Five counties in Florida are hosts to the ninety percent of the loggerhead sea turtle nesting. The counties include Brevard, Indian River, St. Lucie, Martin, and Palm Beach. This represents about 160 miles of the 835 miles of beach in Florida where sea turtle is nesting is monitored.
Loggerheads are the most common sea turtle found in Florida. They get their name from the size of their head and have a reddish-brown shell with skin that ranges from yellow to brown in color. There are no external differences between the male and female until the turtle becomes an adult. Then the most obvious difference is that the males have thicker tails and shorter lower shells than females. Adults weigh between 200 and 350 pounds and are roughly three feet in length. A loggerhead has a lifespan of 47 to 67 years.
On average, females return to their nesting beach roughly every 2.7 years. They will lay 4.1 clutches, one about every 14 days. Each of their nest contains an average of 114 eggs.
Since a loggerhead sea turtle is omnivorous, they feed mostly on bottom-dwelling invertebrates. This includes snails, slugs, clams, oysters, cockles, mussels, scallops, crayfish, crabs, lobsters, prawns, and shrimp. They have more prey available to them than other sea turtles. Other prey includes sponges, corals, sea pens, sea anemones, cephalopods, barnacles, brachiopods, isopods, Portuguese men o’ war, insects, sea urchins, sand dollars, sea cucumbers, starfish, fish (eggs, juveniles, and adults), hatchling turtles this includes members of their own species, algae, and vascular plants. While they are migrating and through the open sea, they eat jellyfish, floating clusters, squid and flying fish.

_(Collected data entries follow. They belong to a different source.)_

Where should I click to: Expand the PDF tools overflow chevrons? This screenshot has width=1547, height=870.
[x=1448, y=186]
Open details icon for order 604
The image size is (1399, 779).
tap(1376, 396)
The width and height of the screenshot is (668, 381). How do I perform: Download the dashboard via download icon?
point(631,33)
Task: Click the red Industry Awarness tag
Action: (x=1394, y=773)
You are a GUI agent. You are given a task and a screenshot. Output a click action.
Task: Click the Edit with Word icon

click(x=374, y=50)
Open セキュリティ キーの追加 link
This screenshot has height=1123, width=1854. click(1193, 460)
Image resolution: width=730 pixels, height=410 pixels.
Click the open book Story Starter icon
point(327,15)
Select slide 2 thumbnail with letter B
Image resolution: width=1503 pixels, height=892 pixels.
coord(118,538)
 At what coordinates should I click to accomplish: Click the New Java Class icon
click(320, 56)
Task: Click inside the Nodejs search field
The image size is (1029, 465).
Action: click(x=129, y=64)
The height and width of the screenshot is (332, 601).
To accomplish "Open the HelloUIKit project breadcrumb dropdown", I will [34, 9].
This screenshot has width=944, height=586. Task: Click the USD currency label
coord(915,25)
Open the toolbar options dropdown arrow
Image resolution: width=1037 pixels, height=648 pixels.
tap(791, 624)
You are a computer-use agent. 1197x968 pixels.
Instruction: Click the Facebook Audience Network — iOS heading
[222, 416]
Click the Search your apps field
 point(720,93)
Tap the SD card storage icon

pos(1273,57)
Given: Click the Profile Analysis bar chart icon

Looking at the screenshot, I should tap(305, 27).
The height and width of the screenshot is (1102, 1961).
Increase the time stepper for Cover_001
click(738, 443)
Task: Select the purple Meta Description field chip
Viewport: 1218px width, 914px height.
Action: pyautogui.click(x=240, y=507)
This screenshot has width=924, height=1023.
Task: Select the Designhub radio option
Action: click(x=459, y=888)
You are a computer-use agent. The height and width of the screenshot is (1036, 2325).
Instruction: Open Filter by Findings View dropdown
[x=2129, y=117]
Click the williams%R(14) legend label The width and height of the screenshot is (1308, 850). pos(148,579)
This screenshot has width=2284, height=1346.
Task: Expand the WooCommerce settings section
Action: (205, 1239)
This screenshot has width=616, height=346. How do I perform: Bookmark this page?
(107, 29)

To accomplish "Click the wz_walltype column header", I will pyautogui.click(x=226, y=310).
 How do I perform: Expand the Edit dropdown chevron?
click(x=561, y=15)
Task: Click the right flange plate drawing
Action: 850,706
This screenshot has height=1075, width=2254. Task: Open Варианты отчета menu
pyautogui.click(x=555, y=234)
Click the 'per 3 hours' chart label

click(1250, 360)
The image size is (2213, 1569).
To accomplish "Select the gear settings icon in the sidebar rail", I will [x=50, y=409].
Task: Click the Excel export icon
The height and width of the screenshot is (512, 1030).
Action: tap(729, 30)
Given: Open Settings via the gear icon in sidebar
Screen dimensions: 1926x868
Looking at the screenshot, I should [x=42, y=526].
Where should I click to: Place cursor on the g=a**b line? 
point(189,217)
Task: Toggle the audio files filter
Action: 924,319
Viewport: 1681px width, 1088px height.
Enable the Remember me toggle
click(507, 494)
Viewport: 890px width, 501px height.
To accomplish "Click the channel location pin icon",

Predators of the loggerhead sea turtle while early in their lives include ghost crabs, oligochaete worms, beetles, fly larvae, ants, flesh flies, snakes, gulls, corvids, opossums, bears, rats, armadillos, mustelids, skunks, canids, cats, pigs, and finally humans. While migrating from their nest to the sea, hatchlings are preyed upon by flies, crabs, toads, lizards, snakes, and various birds and mammals. Once in the ocean for juveniles’ predators include swimming crabs, parrotfish and moray eels. Due to their size, an adult loggerhead sea turtle’s main predators are sharks, seals, and killer whales. It is believed that 40% of nesting females around the world have wounds from shark attacks.
In Florida, the most destructive predator is the raccoon. There have been mortality rates of nearly 100% of all clutches laid in a season on some Florida beaches. Racoon populations have flourished in urban environments, and consequently, an increase in mortality rates.
Observed in both captivity and in the wild, loggerhead sea turtles are most active during the day. While in captivity, the time is spent between swimming and resting on the bottom. When they are resting, they spread their forelimbs to about mid-stroke swimming position and remain motionless with their eyes half-shut. In this position, they are easily alerted. At night though they sleep with their eyes tightly shut and are slow to react.
A loggerhead will spend up to 85% of its day submerged. Males are more active divers than females. The average duration of a dive is 15 to 30 minutes. They can stay submerged for up to four hours.
Humans have had a negative effect on the loggerhead sea turtle. Once intensively hunted for their meat and eggs; consumption has decreased due to worldwide legislation. Unfortunately, not all countries strictly enforce the regulations and their meat and eggs are still consumed. In the ocean, fishing gear is the biggest threat to loggerheads. Often, they become entangled in longlines and gillnets, and can also get stuck in traps, pots, trawls, and dredges.
Around the world, the loggerhead sea turtle is protected under various conservation acts, and in the United States, they are classified as a threatened species under the Endangered Species Act.